# Crock Pot Chic'n!



## Paymaster (Jan 22, 2009)

Not a big fan of crock pot cooking but this chicken was tasty!


----------



## Finger_Mullet (Aug 19, 2005)

I have always been a beef eater and did not really like chicken unless it was fried or smoked. I raised some Cornish Cross broilers and we have started eating them about once a week. When seasoned properly I have come to really love it.

I leave the chicken whole and put a cajun rub on the outside and inside. Sometimes I will shove a onion inside the chicken. I then crock pot it on low until it almost falls apart. We eat it for supper and then make chicken salad with the leftovers.

I picked crowder peas them from the garden and boiled them for a while and then dumped them in freezer bags and froze.  On Sunday I got a pack out and put them in the crock pot still frozen. I added just a little water, some real butter, salt, pepper, cajun seasoning and some garlic powder. Cooked them about 6 hours on high. Some of the best peas I ever ate. 
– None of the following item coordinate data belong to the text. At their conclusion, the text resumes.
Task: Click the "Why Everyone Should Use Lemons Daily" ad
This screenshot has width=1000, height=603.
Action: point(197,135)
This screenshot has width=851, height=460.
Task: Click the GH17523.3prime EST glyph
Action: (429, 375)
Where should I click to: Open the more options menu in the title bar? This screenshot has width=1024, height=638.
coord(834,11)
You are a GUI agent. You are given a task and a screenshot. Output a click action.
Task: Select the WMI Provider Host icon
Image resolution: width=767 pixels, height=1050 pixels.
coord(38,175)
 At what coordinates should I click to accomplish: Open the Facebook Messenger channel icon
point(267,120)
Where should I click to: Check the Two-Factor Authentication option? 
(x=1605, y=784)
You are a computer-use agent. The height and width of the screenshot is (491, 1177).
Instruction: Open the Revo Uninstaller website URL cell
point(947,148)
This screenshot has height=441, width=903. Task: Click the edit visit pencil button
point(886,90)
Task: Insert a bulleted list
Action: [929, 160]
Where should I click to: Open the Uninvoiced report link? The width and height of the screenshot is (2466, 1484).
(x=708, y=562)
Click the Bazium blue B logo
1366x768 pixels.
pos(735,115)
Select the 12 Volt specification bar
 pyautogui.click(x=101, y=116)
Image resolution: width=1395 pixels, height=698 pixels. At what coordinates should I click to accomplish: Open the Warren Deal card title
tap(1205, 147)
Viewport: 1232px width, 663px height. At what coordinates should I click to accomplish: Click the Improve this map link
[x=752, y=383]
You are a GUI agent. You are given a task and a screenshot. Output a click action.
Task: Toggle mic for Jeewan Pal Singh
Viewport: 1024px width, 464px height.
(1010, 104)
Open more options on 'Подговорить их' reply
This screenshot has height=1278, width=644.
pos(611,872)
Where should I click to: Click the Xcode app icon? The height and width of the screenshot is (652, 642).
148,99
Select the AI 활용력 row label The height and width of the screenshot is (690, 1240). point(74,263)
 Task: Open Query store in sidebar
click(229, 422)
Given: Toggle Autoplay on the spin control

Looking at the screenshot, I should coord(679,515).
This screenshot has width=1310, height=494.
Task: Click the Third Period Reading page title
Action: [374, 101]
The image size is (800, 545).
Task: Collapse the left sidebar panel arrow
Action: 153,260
Yours looks great paymaster. What kind of rub did you put on it?

Darin


----------



## Peixaria (Dec 31, 2008)

Paymaster, Looks great. Not to change the subject but what camera are you taking the food closeups with.?


----------



## FISHHUNTER (Apr 22, 2009)

HEY FINGER: Are you putting any liquid in with that chicken. Wanna try that recipe. Thanks.


----------



## Finger_Mullet (Aug 19, 2005)

I do not usually add any water. If I do it is less than half a cup. The water cooks out of the chicken. You can use the chicken juice to make gravy if desired. 

Darin


----------



## Paymaster (Jan 22, 2009)

Peixaria said:


> Paymaster, Looks great. Not to change the subject but what camera are you taking the food closeups with.?


It is an old Minolta D'image. I think that is how you spell it. It has seen better days. I will soon replace it I am thinking.It has been a good one.


----------



## Cdog (Mar 18, 2002)

Aint nothing wrong with crock pot chicken, think I did better with the chicken in the pot than on the smoker. Looks awesome!!


----------



## sudshunter (Jan 20, 2008)

looks great....


----------



## Paymaster (Jan 22, 2009)

Salt , pepper and paprika. No liquid added.


----------



## RuddeDogg (Mar 20, 2004)

LOVE crock pot cookin. That looks great.


----------